─── Data extract ───

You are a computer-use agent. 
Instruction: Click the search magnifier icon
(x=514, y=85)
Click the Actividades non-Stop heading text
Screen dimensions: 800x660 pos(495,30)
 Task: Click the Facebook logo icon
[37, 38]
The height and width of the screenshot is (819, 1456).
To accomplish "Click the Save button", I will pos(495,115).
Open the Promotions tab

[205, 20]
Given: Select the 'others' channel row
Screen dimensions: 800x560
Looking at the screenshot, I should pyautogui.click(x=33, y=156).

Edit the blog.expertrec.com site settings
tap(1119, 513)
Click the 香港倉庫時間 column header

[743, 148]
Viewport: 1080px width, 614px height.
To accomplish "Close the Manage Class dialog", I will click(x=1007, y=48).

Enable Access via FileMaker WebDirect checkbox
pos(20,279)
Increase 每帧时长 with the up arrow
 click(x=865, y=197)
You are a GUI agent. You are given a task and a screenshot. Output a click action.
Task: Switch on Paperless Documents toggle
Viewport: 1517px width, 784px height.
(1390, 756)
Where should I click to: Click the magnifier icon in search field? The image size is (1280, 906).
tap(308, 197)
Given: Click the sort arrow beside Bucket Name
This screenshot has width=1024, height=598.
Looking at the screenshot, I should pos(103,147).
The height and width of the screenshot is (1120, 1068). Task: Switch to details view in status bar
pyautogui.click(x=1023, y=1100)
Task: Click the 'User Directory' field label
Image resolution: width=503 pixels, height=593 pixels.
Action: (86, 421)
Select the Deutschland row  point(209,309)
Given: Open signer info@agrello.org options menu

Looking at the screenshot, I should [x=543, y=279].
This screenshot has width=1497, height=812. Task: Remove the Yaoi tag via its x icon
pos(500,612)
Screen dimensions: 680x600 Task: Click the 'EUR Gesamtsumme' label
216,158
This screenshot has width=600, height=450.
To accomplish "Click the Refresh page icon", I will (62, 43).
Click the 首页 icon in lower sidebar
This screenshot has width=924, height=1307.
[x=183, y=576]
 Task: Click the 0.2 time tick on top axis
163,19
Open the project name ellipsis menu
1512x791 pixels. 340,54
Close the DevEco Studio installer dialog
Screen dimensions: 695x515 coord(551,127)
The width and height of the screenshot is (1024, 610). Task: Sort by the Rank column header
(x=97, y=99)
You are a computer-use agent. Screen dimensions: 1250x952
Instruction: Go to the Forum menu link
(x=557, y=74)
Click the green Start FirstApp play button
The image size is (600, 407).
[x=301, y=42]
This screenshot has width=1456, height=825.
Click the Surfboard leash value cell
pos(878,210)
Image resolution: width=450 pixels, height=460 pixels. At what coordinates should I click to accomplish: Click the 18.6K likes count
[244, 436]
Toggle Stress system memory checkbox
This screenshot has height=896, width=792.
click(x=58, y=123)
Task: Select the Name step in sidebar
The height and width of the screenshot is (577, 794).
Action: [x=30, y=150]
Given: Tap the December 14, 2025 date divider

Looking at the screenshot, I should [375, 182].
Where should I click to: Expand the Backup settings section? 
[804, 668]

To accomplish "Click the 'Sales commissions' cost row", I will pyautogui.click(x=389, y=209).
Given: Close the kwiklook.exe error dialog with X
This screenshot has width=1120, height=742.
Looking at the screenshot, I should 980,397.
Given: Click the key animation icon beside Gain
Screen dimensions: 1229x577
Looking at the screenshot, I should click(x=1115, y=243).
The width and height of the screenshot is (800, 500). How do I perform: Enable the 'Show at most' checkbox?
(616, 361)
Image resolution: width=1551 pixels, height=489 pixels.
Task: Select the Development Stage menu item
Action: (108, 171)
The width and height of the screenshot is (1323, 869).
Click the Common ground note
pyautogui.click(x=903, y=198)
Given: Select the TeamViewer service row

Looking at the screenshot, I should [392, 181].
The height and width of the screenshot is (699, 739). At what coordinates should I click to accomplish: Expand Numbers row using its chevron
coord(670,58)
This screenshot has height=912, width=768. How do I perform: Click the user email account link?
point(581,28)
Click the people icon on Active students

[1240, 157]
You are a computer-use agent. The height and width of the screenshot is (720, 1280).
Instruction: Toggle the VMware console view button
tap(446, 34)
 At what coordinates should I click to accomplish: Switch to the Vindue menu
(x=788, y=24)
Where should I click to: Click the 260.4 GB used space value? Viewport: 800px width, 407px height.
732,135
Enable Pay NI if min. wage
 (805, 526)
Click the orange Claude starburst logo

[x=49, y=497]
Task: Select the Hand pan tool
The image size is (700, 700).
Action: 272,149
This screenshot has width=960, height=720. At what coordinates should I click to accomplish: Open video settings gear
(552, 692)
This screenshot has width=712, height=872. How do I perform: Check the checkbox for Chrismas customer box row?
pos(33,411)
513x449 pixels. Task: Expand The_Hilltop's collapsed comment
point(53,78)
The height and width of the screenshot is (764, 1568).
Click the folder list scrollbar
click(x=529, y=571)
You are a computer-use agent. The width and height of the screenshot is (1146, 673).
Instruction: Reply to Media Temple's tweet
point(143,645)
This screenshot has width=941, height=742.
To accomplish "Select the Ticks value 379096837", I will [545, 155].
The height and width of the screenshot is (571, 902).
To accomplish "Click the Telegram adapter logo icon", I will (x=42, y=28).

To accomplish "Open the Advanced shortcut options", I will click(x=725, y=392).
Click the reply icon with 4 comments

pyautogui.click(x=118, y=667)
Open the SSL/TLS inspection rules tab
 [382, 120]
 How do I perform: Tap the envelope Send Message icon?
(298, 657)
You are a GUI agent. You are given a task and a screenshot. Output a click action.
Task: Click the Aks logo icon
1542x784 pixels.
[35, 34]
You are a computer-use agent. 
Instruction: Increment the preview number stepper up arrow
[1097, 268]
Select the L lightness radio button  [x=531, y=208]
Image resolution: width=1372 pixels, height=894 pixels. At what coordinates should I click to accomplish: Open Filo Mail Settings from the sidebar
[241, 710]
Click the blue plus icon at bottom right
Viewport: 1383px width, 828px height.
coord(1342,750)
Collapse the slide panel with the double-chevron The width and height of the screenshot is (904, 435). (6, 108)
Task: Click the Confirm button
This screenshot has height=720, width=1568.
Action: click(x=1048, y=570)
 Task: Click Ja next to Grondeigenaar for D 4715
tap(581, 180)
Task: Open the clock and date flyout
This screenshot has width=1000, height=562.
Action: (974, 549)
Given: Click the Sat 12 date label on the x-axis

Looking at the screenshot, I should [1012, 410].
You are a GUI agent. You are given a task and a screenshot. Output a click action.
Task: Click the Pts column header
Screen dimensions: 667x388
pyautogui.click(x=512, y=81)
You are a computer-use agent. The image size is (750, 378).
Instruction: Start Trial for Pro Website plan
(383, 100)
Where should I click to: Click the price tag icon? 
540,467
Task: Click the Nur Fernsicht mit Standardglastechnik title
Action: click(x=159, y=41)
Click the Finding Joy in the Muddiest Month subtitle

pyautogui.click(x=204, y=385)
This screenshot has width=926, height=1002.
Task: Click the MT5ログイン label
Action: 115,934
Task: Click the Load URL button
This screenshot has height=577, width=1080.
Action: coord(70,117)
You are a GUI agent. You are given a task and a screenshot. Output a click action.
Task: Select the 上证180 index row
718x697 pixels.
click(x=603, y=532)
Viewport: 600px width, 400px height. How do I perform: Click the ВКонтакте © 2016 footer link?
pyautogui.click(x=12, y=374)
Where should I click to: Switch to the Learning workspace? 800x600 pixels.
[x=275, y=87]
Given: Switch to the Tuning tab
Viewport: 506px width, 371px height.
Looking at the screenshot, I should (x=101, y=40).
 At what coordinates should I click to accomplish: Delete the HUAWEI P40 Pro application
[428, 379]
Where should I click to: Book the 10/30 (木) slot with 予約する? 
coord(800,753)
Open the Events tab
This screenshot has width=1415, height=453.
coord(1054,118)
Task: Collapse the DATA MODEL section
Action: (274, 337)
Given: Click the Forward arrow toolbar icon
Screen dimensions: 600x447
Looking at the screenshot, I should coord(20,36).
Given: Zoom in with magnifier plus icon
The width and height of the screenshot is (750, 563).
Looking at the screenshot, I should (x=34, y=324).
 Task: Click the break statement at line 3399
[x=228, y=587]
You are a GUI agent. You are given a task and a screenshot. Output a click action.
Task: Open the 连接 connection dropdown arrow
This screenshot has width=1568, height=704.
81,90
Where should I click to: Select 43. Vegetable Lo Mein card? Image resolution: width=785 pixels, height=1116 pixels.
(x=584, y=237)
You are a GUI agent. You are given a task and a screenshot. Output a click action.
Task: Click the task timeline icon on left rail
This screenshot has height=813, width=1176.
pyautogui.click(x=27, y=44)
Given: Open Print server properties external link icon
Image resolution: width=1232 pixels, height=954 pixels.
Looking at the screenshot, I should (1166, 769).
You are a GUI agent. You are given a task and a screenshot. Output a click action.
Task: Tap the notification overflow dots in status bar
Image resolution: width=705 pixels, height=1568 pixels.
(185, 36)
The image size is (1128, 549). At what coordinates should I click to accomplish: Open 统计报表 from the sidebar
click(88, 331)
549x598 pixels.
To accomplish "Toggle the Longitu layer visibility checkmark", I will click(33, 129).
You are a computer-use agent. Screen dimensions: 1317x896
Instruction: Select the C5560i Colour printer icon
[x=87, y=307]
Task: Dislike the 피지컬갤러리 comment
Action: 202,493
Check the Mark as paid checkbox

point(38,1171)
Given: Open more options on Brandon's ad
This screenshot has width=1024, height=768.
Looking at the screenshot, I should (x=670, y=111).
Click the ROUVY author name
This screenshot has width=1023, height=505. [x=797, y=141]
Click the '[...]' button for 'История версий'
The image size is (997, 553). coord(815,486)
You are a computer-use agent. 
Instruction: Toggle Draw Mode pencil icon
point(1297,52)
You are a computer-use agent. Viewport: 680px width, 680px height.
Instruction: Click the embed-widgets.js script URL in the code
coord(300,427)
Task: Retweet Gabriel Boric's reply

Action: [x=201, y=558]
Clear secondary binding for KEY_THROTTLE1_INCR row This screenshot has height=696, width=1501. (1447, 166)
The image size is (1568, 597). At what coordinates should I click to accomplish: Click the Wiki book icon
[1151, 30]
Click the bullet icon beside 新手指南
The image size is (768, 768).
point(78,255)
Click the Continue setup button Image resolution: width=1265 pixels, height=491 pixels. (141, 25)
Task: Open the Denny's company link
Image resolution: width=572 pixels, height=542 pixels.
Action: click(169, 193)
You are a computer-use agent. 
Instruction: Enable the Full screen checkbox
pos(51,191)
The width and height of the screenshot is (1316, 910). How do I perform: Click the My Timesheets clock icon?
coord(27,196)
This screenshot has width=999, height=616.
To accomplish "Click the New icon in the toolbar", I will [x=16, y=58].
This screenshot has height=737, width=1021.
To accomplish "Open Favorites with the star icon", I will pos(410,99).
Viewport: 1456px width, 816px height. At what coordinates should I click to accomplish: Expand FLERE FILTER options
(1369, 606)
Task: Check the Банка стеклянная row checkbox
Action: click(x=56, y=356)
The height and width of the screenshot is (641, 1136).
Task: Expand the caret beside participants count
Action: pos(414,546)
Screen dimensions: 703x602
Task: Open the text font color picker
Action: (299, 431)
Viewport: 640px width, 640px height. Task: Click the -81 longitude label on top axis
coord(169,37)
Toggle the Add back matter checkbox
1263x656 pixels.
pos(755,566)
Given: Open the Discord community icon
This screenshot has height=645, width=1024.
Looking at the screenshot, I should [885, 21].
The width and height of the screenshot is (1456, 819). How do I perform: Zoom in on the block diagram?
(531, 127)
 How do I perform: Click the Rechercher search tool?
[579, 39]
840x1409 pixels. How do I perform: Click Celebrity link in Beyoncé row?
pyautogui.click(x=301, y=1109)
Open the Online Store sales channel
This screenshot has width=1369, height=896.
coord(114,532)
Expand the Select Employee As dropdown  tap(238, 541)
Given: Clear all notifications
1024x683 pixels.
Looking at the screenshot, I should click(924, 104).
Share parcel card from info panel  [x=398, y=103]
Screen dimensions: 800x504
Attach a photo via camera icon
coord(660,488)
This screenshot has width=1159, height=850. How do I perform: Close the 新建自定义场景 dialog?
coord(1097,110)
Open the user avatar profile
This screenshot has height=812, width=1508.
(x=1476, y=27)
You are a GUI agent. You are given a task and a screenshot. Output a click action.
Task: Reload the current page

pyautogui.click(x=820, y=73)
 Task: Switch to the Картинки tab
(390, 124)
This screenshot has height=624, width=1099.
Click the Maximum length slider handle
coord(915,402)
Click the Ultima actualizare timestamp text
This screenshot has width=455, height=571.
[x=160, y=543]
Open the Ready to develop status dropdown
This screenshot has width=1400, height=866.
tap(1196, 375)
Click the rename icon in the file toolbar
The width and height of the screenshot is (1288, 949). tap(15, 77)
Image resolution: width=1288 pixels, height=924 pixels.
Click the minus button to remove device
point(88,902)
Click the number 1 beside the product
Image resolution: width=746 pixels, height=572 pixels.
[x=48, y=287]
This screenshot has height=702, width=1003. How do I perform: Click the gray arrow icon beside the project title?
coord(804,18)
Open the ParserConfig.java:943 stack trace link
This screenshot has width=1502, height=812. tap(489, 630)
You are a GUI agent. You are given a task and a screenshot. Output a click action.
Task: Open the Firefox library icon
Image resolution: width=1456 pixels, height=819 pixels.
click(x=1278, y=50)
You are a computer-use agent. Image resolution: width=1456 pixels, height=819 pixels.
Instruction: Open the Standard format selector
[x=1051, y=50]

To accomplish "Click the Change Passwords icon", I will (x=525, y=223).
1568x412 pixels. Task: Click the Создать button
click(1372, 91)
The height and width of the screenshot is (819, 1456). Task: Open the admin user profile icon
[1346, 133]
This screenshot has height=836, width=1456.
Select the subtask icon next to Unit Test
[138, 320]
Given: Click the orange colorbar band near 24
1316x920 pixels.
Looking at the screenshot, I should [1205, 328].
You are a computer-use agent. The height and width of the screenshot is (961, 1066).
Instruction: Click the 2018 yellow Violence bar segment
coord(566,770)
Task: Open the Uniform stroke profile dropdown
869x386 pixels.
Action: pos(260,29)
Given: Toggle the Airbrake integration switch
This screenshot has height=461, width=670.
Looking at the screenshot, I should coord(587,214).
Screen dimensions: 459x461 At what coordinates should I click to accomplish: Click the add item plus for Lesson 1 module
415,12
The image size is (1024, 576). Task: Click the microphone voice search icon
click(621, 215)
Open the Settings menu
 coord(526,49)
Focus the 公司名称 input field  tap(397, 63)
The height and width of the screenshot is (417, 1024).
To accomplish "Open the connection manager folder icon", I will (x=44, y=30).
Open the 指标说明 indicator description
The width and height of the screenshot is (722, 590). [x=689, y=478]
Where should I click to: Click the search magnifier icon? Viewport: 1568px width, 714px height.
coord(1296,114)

───

• **Task statement**
Could you copy out, character for character, the part of the rows that opens with the first line and closes with the line containing "Select the Deutschland", including both of those lines?

• **Response to this exercise**
You are a computer-use agent. 
Instruction: Click the search magnifier icon
(x=514, y=85)
Click the Actividades non-Stop heading text
Screen dimensions: 800x660 pos(495,30)
 Task: Click the Facebook logo icon
[37, 38]
The height and width of the screenshot is (819, 1456).
To accomplish "Click the Save button", I will pos(495,115).
Open the Promotions tab

[205, 20]
Given: Select the 'others' channel row
Screen dimensions: 800x560
Looking at the screenshot, I should pyautogui.click(x=33, y=156).

Edit the blog.expertrec.com site settings
tap(1119, 513)
Click the 香港倉庫時間 column header

[743, 148]
Viewport: 1080px width, 614px height.
To accomplish "Close the Manage Class dialog", I will click(x=1007, y=48).

Enable Access via FileMaker WebDirect checkbox
pos(20,279)
Increase 每帧时长 with the up arrow
 click(x=865, y=197)
You are a GUI agent. You are given a task and a screenshot. Output a click action.
Task: Switch on Paperless Documents toggle
Viewport: 1517px width, 784px height.
(1390, 756)
Where should I click to: Click the magnifier icon in search field? The image size is (1280, 906).
tap(308, 197)
Given: Click the sort arrow beside Bucket Name
This screenshot has width=1024, height=598.
Looking at the screenshot, I should pos(103,147).
The height and width of the screenshot is (1120, 1068). Task: Switch to details view in status bar
pyautogui.click(x=1023, y=1100)
Task: Click the 'User Directory' field label
Image resolution: width=503 pixels, height=593 pixels.
Action: (86, 421)
Select the Deutschland row  point(209,309)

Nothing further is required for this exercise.